_EXTRACT_
January 26, 2021 by Carol Britton Meyer (photo courtesy of Unsplash)
At last night's remote school committee meeting, Supt. of Schools Paul Austin talked about the importance of the community and Hingham Public Schools staff working together cooperatively. "In order to do the best by our students, we need to have all of our oars in the water pulling in the same direction. I know we can do this," he said.
This comment was part of Austin's remarks in response to the overwhelming number of emails he receives from parents and others with an interest in the HPS. "I try to respond to the majority of them, but if [parents] want me to bring students [back to in-person learning], I can't continue to answer emails eight hours a day."
Concerns expressed in correspondence to Austin include what some parents say is a lack of communication from school administrators in sharing their plans for the schools and the amount of student learning time that's occurring during the coronavirus pandemic.
"Some may not like our plans, but they have been communicated," Austin said. Additional information is posted on the HPS website.
Austin said he was taking more time last night than usual to address concerns expressed in emails to help achieve "transparency and unity in the district."
He noted that "our teachers and support staff have come to school every day except when Plymouth River School was closed due to a COVID cluster. Our schools have remained open since we started the hybrid [combination of in-person and remote learning] model. The safety protocols we have in place have been paramount to keeping our schools operating."
Austin said he hears parents' frustration, anger, and concern and understands the need to hold someone responsible -- "and I take that responsibility."
That said, the "vitriol and negative comments" expressed in some of the emails to HPS staff, the school committee, and others "continue to distract the efforts of our administrators, divide the community, and lower morale."
With regard to student learning time concerns, Austin noted that the HPS district was deemed by the Department of Elementary & Secondary Education to exceed the required SLT in the hybrid learning model.
Under state emergency regulations adopted in December, schools operating under that model are required to provide at least an average of 35 hours of "live instruction" over a 10-school day period across all grades, not including passing in the hallways or lunch time. The state's definition of "live instruction" relates to either in-person or synchronous (students engaging in learning at the same time) remote instruction hours.
Asst. Supt. of Schools Jamie LaBillois presented a report on the district's recent submission of the required student learning time survey to the state.
He displayed a letter indicating that the HPS "had been cleared . . . with an average of 38 hours . . . We are in regulatory compliance with [the state's Student Learning Time expectations]."

_WORK TASK_
Revise the passage of the article on the Hingham school committee meeting starting with "With regard to" and going on through "to the state.", putting "real-time instruction" wherever "live instruction" appears. You won't need the rows that come next.

_PROVIDED RECORDS_
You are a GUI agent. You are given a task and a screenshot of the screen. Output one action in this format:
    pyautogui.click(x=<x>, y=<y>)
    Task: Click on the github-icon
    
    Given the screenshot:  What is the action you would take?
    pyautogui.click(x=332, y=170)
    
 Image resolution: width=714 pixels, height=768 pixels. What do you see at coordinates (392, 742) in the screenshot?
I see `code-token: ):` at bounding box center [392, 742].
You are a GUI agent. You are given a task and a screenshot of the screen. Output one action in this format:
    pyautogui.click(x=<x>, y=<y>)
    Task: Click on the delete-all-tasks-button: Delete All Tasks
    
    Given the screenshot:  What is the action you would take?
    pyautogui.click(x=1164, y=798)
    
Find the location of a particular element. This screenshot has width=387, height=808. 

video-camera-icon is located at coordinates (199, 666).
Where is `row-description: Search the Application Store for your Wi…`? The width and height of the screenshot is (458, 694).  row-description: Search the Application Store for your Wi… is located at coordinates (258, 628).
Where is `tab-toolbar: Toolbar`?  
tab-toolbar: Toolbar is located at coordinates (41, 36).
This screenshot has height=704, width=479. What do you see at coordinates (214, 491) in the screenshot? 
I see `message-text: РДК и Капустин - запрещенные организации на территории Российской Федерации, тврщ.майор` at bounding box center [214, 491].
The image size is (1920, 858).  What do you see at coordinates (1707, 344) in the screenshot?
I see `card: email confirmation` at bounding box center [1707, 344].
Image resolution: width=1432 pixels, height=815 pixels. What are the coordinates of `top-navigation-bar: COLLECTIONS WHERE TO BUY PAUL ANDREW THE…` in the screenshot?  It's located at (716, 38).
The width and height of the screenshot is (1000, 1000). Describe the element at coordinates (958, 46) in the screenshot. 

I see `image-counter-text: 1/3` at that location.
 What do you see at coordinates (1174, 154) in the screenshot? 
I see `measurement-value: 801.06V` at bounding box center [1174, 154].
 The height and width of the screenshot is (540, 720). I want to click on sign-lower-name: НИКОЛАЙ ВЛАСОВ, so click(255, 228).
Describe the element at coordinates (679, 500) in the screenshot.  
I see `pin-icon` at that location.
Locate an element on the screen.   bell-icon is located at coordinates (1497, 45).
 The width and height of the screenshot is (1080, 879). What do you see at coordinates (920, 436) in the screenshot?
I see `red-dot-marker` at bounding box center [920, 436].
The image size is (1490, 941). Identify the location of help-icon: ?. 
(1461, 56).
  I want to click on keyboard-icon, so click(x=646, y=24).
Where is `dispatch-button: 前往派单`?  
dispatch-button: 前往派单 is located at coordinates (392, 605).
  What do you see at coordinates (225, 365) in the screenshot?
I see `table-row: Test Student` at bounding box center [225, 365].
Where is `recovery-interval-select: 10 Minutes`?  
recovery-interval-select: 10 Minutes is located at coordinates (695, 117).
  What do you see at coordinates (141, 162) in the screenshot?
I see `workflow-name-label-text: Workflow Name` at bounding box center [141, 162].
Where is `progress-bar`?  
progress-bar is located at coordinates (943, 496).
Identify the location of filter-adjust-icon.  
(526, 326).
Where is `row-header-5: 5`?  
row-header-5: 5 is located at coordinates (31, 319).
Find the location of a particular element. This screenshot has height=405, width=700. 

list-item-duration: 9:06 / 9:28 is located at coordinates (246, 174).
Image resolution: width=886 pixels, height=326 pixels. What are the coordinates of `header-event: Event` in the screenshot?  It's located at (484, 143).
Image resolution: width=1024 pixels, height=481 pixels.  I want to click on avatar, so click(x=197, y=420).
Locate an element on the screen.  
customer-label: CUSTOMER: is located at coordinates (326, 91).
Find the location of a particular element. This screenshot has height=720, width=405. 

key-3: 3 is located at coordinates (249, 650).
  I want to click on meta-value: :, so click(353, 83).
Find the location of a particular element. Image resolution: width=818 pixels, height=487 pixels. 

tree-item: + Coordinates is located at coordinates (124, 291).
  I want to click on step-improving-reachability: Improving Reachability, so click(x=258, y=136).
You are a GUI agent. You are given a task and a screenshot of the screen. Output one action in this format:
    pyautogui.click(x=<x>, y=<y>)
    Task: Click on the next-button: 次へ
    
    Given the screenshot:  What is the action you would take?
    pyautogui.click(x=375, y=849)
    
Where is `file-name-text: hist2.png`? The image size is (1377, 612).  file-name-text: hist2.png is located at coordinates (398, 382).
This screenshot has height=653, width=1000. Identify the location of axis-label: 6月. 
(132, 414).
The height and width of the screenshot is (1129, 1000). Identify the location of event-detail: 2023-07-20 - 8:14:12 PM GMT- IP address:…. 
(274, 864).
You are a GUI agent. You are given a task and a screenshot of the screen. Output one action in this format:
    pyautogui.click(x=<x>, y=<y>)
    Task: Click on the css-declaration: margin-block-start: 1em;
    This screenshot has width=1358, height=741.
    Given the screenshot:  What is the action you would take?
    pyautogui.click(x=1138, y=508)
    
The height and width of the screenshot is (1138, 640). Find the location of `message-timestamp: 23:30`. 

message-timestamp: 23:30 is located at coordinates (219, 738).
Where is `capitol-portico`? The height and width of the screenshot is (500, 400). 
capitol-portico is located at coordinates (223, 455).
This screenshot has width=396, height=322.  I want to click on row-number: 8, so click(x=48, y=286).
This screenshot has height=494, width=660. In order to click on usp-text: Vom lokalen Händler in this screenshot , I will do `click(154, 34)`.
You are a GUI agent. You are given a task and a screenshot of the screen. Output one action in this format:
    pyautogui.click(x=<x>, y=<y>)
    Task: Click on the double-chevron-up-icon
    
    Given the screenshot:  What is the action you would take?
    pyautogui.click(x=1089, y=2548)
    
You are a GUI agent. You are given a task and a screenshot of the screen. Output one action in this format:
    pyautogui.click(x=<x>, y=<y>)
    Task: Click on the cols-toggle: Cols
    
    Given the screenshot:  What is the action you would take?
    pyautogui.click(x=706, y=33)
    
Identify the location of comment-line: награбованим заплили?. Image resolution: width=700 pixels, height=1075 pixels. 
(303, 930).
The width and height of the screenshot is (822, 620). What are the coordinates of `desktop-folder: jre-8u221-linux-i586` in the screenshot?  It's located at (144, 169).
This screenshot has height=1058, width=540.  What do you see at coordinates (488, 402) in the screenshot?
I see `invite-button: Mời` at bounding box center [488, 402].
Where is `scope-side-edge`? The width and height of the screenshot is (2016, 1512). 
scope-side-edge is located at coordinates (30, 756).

_EXERCISE SOLUTION_
With regard to student learning time concerns, Austin noted that the HPS district was deemed by the Department of Elementary & Secondary Education to exceed the required SLT in the hybrid learning model.
Under state emergency regulations adopted in December, schools operating under that model are required to provide at least an average of 35 hours of "real-time instruction" over a 10-school day period across all grades, not including passing in the hallways or lunch time. The state's definition of "real-time instruction" relates to either in-person or synchronous (students engaging in learning at the same time) remote instruction hours.
Asst. Supt. of Schools Jamie LaBillois presented a report on the district's recent submission of the required student learning time survey to the state.